J. Gutiérrez: «Conocer los derechos es el primer paso para poder defenderlos ante posibles vulneraciones»
Cuando hablamos de derechos de las personas con síndrome de Down, corremos el riesgo de hacerlo desde fuera. Desde la teoría o desde las buenas intenciones. Sin embargo, los derechos solo cobran sentido cuando se ejercen y se defienden y experimentan en primera persona.
Ese es, precisamente, el punto de partida de “Hablemos de los OSD”.

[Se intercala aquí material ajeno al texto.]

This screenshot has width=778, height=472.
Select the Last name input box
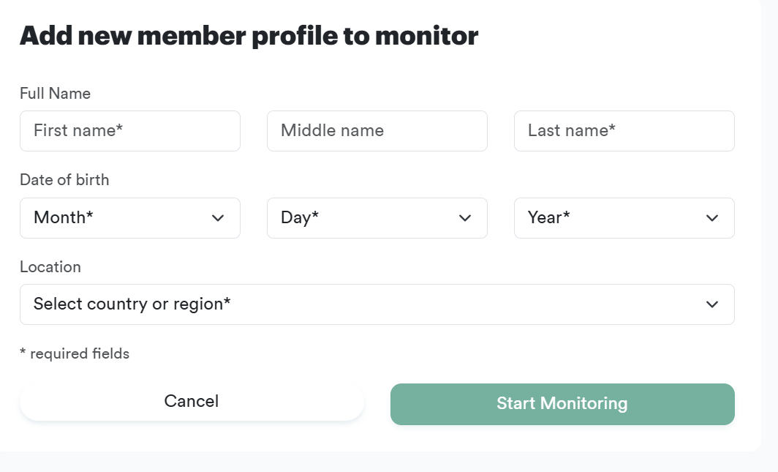tap(624, 131)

Un proyecto que Down España está ejecutando en colaboración con el Ministerio de Asuntos Exteriores, Unión Europea y Cooperación y que se suma a los desarrollados en los últimos años con el objetivo de que los jóvenes con síndrome de Down conozcan sus derechos reconocidos en la Convención Internacional sobre los Derechos de las Personas con Discapacidad. Unos derechos cuyo ejercicio pleno es imprescindible para lograr una vida autónoma e independiente y para que la inclusión deje de ser una palabra amable y se convierta en una realidad cotidiana.

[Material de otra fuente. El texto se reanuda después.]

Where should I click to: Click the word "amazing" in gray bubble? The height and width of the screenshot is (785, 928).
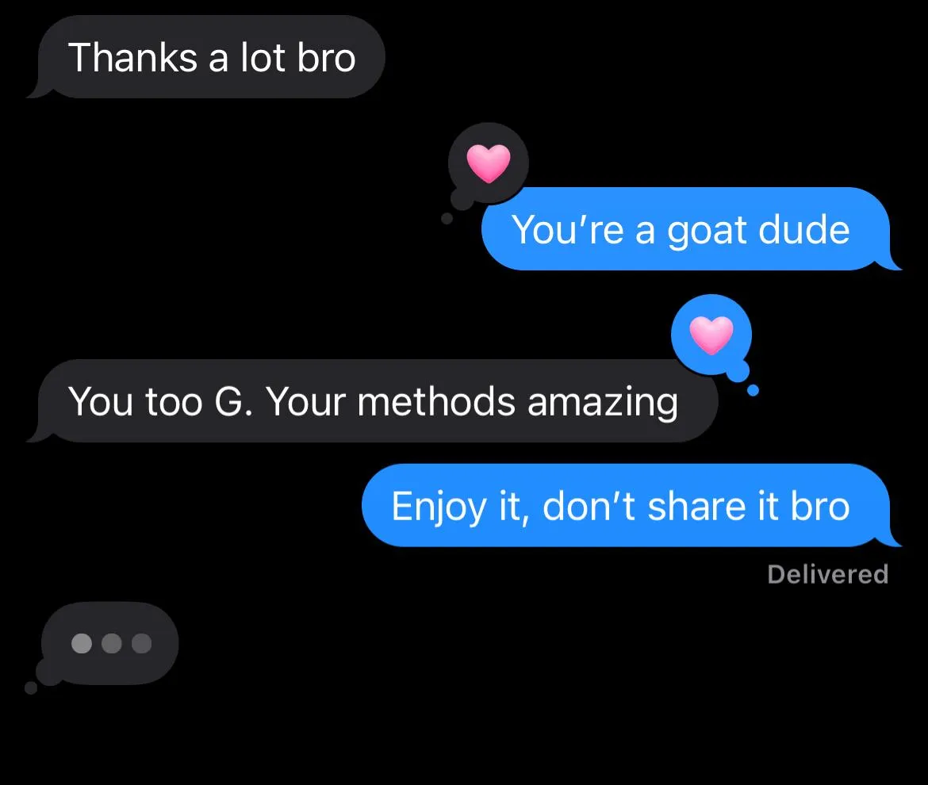603,404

Conocer los derechos es el primer paso para poder defenderlos ante posibles vulneraciones. Pero no puede ser el único. Porque la inclusión de las personas con síndrome de Down no depende solo de ellas ni de sus familias. Depende también del conjunto de la sociedad y de su capacidad para reconocer y eliminar las barreras que, durante demasiado tiempo, se han levantado día a día: en la escuela, en el empleo, en la salud, en la participación comunitaria y en otros muchos ámbitos.
Por eso llega un momento en el que el trabajo debe avanzar en dos direcciones. Primero, acompañar a las personas con síndrome de Down para que conozcan, se apropien y defiendan sus derechos. Y después, interpelar al resto de la población para que entienda que esos derechos no son una concesión ni un gesto de buena voluntad.

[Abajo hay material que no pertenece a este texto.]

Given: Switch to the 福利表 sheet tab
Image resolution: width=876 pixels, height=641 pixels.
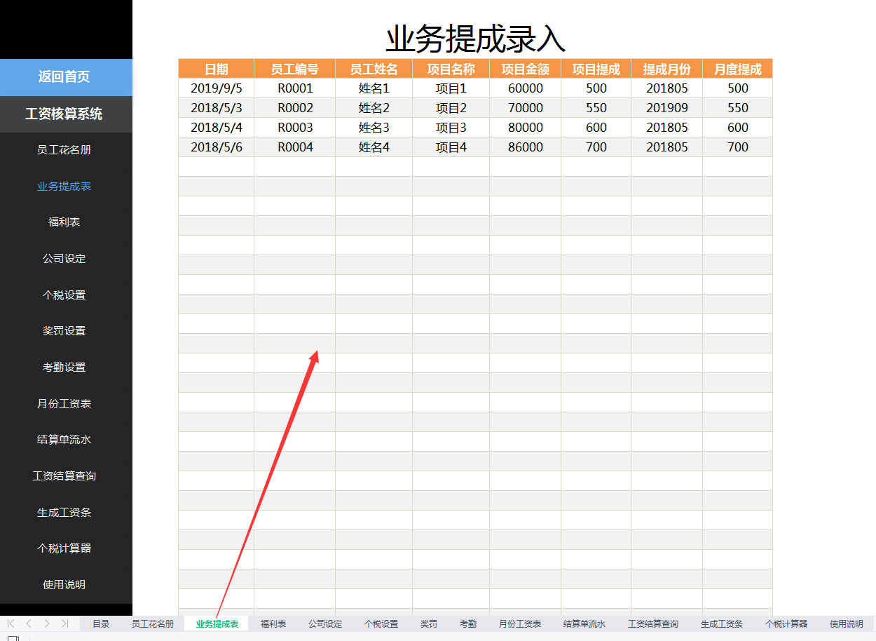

Ese fue el camino abierto por “Ponte Derecho” en 2023 y es el que ahora continúa “Hablemos de los OSD”: pasar de la concienciación interna a la sensibilización social; de explicar los derechos a exigir que se cumplan; de formar a quienes los viven en primera persona a formar también a quienes muchas veces sin ser conscientes, contribuyen a limitar su ejercicio.
La propuesta en este 2026 ha sido tan sencilla como poderosa: relacionar los Objetivos del Síndrome de Down (OSD) con los Objetivos de Desarrollo Sostenible (ODS). Puede parecer solo un juego de palabras, pero encierra una idea de fondo profundamente política y profundamente humana: no existen agendas separadas cuando hablamos de dignidad, igualdad y derechos.
Hablar de ODS es hablar de derechos humanos. Más allá de sus metas concretas, los Objetivos de Desarrollo Sostenible reflejan derechos reconocidos internacionalmente como el derecho a la salud, a la educación, a un trabajo decente, a la igualdad, a un nivel de vida adecuado etc.
Y al igual que ocurre con los derechos de la Convención, estos objetivos no se cumplen por igual para todas las personas ni en todos los contextos. Lo que para una parte de la sociedad puede parecer un horizonte común, para muchas personas con síndrome de Down sigue siendo una promesa pendiente. La educación inclusiva continúa encontrando resistencias. El empleo ordinario sigue siendo una oportunidad demasiado limitada. La participación social se acepta a menudo en el discurso, pero se restringe en la práctica.
Por eso, avanzar en los ODS debe significar también avanzar en los OSD. De igual forma que los ODS y los derechos humanos no son agendas separadas, los OSD y los derechos de las personas con síndrome de Down tampoco pueden serlo.
Ahí reside la fuerza de este proyecto.
“Hablemos de los OSD” no solo quiere sensibilizar a la sociedad. Quiere interpelarla. Quiere poner delante de todos una pregunta incómoda: si los derechos están reconocidos, si la igualdad forma parte de nuestros compromisos públicos, si la inclusión aparece en discursos, planes y estrategias, ¿por qué las personas con síndrome de Down siguen encontrando dificultades para ejercerlos?